=== Material to process ===
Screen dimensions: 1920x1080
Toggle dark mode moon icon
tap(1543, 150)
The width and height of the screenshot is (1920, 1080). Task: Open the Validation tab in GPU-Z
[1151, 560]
===
→ **What to produce**: The entire set of entries, and nothing else, should be set down exactly.

→ **Result below**:
Screen dimensions: 1920x1080
Toggle dark mode moon icon
tap(1543, 150)
The width and height of the screenshot is (1920, 1080). Task: Open the Validation tab in GPU-Z
[1151, 560]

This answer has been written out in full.